▶ _Instructions to follow_
Find "Toggle the Magnet URIs checkbox" in the data below; transcribe the line it appears on and each line after it, exactly, to the end, and nothing else.

.....

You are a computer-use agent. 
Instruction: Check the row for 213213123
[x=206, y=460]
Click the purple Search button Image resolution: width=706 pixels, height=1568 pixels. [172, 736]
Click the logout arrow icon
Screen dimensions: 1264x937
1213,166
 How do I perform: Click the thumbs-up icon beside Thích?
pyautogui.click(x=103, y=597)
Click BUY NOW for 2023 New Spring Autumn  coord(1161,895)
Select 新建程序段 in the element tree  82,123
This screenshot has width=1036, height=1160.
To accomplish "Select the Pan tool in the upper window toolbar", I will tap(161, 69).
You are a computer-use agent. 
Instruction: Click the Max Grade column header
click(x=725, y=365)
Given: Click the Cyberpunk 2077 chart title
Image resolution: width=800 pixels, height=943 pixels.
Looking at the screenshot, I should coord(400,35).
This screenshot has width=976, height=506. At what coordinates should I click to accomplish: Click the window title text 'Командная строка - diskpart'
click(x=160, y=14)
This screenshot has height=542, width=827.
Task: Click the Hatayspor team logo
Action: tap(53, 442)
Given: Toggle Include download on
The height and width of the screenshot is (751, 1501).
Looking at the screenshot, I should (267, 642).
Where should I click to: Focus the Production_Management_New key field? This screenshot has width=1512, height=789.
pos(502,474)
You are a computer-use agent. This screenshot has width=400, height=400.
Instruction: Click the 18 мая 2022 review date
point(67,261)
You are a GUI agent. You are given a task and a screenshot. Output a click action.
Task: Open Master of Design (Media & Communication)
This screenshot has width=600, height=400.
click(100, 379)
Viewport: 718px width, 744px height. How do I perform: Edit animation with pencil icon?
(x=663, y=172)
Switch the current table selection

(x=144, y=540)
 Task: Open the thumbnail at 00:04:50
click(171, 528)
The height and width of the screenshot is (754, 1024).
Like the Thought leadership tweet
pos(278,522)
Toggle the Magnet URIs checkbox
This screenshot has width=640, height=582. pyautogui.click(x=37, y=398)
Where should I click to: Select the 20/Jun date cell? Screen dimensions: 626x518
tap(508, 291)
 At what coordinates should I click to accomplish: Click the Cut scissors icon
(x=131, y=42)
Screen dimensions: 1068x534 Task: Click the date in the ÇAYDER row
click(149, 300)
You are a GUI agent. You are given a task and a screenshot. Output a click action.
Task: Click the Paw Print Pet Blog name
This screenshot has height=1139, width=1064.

.....

▶ _Answer area_
Toggle the Magnet URIs checkbox
This screenshot has width=640, height=582. pyautogui.click(x=37, y=398)
Where should I click to: Select the 20/Jun date cell? Screen dimensions: 626x518
tap(508, 291)
 At what coordinates should I click to accomplish: Click the Cut scissors icon
(x=131, y=42)
Screen dimensions: 1068x534 Task: Click the date in the ÇAYDER row
click(149, 300)
You are a GUI agent. You are given a task and a screenshot. Output a click action.
Task: Click the Paw Print Pet Blog name
This screenshot has height=1139, width=1064.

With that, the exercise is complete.